## Exercise aim
In the entries that follow, which lines hold the string "Limit"? List them.

## Dataset
────────
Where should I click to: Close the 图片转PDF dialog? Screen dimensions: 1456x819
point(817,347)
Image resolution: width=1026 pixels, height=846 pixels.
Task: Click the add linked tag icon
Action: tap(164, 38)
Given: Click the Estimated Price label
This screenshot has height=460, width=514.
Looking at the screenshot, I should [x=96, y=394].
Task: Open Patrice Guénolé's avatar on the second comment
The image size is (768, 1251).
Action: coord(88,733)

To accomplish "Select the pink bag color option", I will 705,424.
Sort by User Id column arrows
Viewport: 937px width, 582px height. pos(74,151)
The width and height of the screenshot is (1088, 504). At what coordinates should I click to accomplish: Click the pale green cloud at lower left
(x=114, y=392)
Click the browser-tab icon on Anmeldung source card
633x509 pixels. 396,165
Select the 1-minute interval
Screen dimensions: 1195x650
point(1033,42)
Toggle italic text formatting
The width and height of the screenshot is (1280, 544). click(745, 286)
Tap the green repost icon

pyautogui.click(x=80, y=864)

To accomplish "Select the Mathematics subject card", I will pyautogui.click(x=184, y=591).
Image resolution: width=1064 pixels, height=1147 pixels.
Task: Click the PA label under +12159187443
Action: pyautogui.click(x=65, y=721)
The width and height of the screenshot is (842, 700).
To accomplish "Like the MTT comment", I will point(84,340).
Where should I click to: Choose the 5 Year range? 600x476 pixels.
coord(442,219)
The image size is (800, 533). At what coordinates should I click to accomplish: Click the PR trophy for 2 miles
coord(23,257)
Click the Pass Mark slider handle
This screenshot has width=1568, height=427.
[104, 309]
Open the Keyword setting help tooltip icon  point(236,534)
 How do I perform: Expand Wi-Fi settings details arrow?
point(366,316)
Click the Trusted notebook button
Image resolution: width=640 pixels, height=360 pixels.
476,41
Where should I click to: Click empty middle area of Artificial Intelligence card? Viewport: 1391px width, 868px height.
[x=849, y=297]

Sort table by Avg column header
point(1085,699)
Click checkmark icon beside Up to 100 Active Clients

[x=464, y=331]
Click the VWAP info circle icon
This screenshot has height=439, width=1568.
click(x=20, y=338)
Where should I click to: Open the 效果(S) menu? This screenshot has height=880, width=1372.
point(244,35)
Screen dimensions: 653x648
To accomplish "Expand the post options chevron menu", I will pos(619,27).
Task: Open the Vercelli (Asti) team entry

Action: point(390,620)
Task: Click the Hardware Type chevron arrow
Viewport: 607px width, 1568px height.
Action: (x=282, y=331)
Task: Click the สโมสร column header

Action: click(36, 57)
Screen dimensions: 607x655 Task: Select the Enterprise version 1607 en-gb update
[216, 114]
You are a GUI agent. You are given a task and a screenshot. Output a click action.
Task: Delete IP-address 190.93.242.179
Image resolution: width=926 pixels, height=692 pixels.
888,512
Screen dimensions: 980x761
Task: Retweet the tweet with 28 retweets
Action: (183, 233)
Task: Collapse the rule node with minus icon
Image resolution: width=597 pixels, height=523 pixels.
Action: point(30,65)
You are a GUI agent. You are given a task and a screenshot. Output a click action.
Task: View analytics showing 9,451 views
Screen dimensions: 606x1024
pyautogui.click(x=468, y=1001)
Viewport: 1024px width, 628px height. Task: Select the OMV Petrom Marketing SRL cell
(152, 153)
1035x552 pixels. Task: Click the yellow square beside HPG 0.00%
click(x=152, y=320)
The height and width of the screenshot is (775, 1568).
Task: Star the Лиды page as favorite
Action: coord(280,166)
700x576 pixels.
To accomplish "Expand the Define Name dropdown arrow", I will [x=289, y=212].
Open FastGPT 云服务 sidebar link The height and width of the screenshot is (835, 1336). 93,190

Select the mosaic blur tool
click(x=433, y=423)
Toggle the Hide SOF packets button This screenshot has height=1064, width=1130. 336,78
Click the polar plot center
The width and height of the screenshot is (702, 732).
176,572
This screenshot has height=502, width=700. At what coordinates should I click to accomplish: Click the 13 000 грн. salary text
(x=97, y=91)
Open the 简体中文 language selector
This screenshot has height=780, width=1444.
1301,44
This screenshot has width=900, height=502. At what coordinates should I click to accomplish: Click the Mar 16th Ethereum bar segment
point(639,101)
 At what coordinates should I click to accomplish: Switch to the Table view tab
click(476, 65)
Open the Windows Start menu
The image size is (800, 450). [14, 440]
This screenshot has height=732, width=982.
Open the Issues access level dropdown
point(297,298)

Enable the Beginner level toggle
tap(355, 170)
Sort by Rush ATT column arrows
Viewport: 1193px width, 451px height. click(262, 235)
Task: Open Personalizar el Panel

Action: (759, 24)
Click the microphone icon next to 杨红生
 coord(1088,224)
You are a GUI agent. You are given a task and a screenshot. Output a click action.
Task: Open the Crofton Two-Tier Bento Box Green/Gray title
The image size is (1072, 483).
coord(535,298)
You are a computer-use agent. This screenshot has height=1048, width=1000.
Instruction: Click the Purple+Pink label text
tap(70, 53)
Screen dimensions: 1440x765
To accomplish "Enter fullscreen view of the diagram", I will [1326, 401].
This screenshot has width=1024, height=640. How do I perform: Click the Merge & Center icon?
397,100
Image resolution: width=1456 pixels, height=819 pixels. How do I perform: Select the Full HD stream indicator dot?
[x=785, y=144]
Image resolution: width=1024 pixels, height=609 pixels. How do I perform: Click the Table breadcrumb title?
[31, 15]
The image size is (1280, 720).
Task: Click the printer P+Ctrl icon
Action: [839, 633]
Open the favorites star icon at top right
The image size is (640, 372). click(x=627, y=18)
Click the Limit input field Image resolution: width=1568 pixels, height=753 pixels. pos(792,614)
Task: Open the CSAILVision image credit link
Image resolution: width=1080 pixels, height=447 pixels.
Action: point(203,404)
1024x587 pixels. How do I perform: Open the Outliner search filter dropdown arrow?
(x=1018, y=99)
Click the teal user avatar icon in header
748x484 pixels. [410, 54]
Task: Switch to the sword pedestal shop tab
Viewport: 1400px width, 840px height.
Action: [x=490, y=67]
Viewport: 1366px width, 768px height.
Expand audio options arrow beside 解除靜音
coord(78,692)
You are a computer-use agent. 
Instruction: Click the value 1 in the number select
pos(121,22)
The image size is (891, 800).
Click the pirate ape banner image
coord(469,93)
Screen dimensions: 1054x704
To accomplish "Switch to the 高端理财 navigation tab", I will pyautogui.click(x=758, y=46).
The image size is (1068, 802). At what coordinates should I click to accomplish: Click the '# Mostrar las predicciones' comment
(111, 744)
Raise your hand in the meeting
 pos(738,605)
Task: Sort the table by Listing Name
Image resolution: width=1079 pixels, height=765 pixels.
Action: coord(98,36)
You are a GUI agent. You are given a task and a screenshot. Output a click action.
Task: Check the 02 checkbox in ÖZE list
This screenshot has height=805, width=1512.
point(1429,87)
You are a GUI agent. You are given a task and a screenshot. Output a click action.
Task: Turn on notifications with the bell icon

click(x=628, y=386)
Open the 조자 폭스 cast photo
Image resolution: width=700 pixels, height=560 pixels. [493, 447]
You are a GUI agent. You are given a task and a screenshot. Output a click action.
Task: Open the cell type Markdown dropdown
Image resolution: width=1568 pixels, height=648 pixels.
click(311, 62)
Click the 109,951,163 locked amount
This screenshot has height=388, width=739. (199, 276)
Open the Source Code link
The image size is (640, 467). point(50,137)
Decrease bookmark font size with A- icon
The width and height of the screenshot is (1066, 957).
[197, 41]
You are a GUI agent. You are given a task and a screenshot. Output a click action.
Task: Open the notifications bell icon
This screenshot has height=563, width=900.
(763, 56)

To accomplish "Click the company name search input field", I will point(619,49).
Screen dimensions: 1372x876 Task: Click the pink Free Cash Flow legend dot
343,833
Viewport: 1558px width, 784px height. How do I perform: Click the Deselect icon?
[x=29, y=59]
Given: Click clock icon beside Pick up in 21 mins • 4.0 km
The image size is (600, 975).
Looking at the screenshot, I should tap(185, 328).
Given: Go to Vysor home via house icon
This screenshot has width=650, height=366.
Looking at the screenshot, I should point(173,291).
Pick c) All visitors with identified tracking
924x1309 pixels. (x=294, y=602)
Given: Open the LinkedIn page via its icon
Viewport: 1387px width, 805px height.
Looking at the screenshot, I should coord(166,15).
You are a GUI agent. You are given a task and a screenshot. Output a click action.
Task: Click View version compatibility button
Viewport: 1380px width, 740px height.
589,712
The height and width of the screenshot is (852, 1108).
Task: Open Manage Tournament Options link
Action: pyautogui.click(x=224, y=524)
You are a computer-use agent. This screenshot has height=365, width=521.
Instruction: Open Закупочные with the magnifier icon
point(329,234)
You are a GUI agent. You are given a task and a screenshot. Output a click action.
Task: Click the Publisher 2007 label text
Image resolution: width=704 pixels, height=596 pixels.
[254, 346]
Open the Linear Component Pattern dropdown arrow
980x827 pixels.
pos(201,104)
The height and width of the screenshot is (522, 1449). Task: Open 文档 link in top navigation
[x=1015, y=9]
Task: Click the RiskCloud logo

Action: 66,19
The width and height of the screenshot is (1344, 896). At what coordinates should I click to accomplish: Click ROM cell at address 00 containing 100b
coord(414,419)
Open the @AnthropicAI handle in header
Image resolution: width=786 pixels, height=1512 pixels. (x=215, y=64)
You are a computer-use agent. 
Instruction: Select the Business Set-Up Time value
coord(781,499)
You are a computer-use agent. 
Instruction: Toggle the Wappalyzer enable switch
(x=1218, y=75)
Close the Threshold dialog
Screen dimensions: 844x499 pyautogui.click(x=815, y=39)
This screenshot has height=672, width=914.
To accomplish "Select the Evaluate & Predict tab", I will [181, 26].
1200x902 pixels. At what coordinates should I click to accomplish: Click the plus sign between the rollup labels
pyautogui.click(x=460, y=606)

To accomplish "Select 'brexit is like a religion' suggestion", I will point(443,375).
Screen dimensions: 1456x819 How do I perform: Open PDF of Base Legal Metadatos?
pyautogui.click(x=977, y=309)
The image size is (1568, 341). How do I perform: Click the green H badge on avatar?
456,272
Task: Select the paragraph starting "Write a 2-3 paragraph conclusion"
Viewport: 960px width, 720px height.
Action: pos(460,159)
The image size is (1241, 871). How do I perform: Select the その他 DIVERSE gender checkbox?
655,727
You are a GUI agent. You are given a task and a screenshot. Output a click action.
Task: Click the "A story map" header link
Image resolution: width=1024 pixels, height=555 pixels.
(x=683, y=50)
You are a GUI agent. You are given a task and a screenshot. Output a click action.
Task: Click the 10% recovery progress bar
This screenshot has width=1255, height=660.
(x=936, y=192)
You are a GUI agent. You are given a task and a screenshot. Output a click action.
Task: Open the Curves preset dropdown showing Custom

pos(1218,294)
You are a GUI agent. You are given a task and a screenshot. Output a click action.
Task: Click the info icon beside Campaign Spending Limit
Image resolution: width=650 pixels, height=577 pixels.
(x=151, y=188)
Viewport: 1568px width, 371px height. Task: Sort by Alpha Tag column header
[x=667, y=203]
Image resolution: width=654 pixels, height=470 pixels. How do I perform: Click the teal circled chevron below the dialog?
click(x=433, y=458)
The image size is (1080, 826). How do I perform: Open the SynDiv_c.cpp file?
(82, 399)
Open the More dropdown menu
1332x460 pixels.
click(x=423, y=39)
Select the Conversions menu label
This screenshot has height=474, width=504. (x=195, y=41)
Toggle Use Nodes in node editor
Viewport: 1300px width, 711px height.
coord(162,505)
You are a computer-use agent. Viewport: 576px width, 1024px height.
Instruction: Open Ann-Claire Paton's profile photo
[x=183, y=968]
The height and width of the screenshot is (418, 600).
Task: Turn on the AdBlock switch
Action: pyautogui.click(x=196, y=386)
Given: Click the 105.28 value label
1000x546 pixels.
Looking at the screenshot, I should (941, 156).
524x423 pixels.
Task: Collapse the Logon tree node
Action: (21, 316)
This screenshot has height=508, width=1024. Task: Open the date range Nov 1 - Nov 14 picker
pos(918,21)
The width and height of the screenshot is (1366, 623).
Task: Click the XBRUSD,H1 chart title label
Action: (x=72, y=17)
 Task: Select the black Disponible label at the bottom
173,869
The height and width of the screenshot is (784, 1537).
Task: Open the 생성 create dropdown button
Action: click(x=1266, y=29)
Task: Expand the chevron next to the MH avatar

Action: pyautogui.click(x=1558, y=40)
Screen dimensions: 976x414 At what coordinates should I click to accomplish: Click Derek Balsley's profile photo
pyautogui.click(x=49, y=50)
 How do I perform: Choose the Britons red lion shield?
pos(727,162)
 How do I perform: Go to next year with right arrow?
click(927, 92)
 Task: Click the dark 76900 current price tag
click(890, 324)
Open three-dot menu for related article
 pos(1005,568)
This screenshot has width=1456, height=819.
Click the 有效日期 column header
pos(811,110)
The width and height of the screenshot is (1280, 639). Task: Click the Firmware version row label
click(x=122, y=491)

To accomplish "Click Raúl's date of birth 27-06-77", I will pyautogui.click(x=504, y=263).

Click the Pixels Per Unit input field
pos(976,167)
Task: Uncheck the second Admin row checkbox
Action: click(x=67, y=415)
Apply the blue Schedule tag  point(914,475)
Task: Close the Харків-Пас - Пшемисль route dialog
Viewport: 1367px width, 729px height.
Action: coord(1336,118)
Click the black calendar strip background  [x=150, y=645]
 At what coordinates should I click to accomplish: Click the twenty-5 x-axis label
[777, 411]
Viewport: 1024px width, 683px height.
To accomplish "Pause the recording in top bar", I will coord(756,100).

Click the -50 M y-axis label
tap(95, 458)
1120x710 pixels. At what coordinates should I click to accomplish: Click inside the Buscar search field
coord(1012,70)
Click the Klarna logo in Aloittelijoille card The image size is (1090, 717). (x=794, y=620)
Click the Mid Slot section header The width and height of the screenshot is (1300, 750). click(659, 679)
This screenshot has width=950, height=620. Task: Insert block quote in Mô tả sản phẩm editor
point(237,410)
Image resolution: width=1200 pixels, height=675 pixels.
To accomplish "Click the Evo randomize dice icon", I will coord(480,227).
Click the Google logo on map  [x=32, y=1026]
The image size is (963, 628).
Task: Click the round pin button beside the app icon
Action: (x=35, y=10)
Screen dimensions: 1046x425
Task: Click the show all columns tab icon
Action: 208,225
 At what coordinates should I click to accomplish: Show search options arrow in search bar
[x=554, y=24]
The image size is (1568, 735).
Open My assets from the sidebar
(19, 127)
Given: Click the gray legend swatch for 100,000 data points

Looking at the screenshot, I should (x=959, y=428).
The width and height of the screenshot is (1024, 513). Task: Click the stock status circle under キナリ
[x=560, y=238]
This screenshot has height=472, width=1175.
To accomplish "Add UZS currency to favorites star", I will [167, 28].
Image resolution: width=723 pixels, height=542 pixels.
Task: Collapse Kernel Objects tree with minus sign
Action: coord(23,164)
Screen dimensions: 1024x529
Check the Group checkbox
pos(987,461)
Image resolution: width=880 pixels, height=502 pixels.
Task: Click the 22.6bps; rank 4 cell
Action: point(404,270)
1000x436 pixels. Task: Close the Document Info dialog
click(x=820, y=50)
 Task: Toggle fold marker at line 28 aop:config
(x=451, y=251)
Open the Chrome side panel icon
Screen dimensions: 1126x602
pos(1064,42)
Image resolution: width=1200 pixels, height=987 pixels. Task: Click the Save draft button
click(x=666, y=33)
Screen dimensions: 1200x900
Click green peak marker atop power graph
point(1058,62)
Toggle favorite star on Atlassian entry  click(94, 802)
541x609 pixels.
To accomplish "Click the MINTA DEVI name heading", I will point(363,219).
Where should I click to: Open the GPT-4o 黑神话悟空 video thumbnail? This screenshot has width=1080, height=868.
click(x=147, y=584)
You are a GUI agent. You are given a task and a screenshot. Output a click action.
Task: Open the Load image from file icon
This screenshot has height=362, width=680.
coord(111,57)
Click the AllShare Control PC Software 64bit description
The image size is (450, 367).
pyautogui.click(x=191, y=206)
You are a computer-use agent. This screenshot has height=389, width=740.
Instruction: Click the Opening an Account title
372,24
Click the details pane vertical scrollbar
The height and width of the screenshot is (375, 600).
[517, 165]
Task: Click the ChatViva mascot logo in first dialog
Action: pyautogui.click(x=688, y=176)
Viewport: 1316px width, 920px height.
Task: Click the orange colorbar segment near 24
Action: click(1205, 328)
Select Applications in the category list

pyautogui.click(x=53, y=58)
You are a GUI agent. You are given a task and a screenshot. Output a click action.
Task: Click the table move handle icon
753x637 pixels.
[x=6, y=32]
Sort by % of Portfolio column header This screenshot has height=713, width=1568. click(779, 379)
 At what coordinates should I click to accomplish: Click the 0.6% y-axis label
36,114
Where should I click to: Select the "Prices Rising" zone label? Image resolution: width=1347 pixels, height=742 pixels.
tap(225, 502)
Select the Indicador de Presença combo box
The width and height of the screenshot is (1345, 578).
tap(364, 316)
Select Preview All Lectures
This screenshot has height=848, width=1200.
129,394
────────
## Answer space
Click the Limit input field Image resolution: width=1568 pixels, height=753 pixels. pos(792,614)
Task: Click the info icon beside Campaign Spending Limit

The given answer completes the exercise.